We believe a fundamentally driven investment process, focused on identifying smaller-cap companies with differentiated business models and sustainable competitive advantages, will drive outperformance relative to our benchmark and peers over time. Identifying small-cap companies with the potential to grow into the mid-cap space allows us the flexibility to hold our positions and capture a longer growth period in a company’s life cycle.

Investment Approach

1 Unique Business Models: Seeks small-cap companies that stand out from competitors - through differentiated business models, innovative approaches or unique products or services - that are using their competitive advantages to grow over a multi-year time frame.
2 Deep, Specialized Team: In-depth fundamental research supported by analysts and small-mid cap specialists who look for small-cap companies early in their life cycle that have the potential to grow into mid-sized companies.
3 Moderate Approach to Growth: The portfolio offers the potential for capital appreciation through exposure to small companies having the potential to quickly grow into mid-size companies with a focus on resilient business models positioned to weather a variety of market environments.

Performance

Past performance cannot guarantee future results. Investing involves risk, including the possible loss of principal and fluctuation of value. Returns greater than one year are annualized. Returns are expressed in U.S. dollars. Composite returns are net of transaction costs and gross of non-reclaimable withholding taxes, if any, and reflect the reinvestment of dividends and other earnings.
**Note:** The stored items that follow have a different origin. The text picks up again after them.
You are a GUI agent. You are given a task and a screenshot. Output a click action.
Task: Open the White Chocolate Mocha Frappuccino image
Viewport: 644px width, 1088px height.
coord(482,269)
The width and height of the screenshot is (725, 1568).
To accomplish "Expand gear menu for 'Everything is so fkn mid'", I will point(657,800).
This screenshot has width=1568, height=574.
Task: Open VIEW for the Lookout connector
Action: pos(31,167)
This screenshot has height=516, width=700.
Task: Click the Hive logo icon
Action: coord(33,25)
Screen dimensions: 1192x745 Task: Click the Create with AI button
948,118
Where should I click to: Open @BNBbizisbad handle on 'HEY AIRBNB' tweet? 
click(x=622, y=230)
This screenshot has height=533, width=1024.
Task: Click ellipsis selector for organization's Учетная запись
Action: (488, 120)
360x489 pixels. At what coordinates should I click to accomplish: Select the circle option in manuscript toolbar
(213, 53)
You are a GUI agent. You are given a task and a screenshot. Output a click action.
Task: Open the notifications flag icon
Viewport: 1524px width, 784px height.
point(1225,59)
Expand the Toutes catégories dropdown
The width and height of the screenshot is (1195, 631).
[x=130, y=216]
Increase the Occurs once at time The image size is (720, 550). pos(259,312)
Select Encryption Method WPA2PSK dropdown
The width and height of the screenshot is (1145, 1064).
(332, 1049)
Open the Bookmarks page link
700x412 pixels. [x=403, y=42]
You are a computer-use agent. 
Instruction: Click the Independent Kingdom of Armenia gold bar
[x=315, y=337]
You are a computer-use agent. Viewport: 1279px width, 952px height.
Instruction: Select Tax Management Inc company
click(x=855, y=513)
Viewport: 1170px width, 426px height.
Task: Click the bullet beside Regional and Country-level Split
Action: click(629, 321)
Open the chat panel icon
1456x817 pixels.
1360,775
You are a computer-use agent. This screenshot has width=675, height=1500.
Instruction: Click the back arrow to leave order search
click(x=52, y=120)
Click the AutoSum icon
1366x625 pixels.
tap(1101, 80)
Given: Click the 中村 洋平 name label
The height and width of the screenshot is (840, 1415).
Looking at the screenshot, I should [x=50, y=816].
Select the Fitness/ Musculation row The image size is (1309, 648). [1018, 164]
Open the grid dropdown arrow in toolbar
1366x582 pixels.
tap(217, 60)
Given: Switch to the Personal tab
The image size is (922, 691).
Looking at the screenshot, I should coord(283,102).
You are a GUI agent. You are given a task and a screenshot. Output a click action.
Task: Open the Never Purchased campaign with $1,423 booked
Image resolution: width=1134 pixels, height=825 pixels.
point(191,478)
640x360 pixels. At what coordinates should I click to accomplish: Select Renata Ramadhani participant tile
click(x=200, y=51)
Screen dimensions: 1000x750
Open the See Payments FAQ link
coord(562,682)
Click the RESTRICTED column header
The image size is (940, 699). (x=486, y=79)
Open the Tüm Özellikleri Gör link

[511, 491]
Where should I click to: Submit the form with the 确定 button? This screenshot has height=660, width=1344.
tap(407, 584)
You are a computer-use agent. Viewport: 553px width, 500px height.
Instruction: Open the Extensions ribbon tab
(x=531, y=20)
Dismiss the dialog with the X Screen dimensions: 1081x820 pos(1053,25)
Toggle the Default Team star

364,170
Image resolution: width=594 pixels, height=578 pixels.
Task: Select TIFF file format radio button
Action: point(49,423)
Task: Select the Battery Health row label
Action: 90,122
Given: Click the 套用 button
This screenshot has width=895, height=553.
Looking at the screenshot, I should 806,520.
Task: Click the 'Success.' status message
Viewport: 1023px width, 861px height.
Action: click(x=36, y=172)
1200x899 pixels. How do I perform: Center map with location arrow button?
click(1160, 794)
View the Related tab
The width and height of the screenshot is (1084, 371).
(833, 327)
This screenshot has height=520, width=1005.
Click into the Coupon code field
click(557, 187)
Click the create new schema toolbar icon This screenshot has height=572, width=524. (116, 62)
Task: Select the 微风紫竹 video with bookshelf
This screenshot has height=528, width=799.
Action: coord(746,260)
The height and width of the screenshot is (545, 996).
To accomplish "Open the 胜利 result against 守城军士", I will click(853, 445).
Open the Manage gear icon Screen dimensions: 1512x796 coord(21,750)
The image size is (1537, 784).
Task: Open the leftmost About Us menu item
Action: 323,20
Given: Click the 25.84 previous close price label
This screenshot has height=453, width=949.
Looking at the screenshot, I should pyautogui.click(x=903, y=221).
The gross performance results presented do not reflect the deduction of investment advisory fees and returns will be reduced by such advisory fees and other contractual expenses as described in the individual contract and Form ADV Part 2A.

Net performance results do not reflect the deduction of investment advisory fees actually charged to the accounts in the composite but they do reflect the deduction of model investment advisory fees based on the maximum fixed fee rate in effect for the respective time period. Actual advisory fees may vary among clients invested in the strategy shown and may be higher or lower than model advisory fees. Composites may include accounts with performance-based fees. Returns for each client will be reduced by such fees and expenses as negotiated in any client contract as discussed in Form ADV Part 2A.

For a complete list of holdings as of the most recently available disclosure period, contact us.

Prior to 2008, net returns shown are net of all fees and expenses.

Manager Comments (For the quarter ended 12/31/2016)

We take a high-quality approach to investing in small caps, focusing on companies we believe have more predictable, growing revenue streams. The companies we favor typically generate a high return on invested capital or demonstrate a proven ability to expand profit margins. We seek to outperform the benchmark over full market cycles, with the bulk of our relative outperformance coming in weak or uncertain market environments, when the stability of the businesses we invest in is more appreciated. In sharp market rallies driven by expectations of a stronger economy, we would not be surprised to trail the benchmark as companies we view as economically dependent or lower quality outperform.

Small-cap ETFs experienced large inflows after the November election in anticipation of better U.S. economic growth and corporate tax reform, issues that should disproportionately benefit to small-cap companies. Those inflows created market distortions, driving up the smaller, less liquid stocks in the index. Our portfolio is structurally skewed to own larger small-cap companies, many of which have more stable business models and more defined competitive advantages. That structural positioning hurt performance in the period following the election.

There was a pronounced shift in the performance of Barra risk factors after the election, with volatility performing particularly well. We tend be underexposed to volatility as a risk factor. That hurt performance this quarter, but we don't expect to change our positioning.

Stock selection in the energy sector contributed to relative performance. We held a pipeline company that was up significantly after natural gas liquids (NGLs) prices rose. Evidence that U.S. shale production volumes were growing again also helped lift the stock.

Stock selection in the technology sector detracted from relative performance. Within the technology sector, we tend to invest in companies providing must-have business solutions to companies outside the sector. The services these companies provide are often subscription based and provide recurring revenues for the company. Some investors likely rotated out of these stocks to chase some of the more cyclical growth companies during the quarter.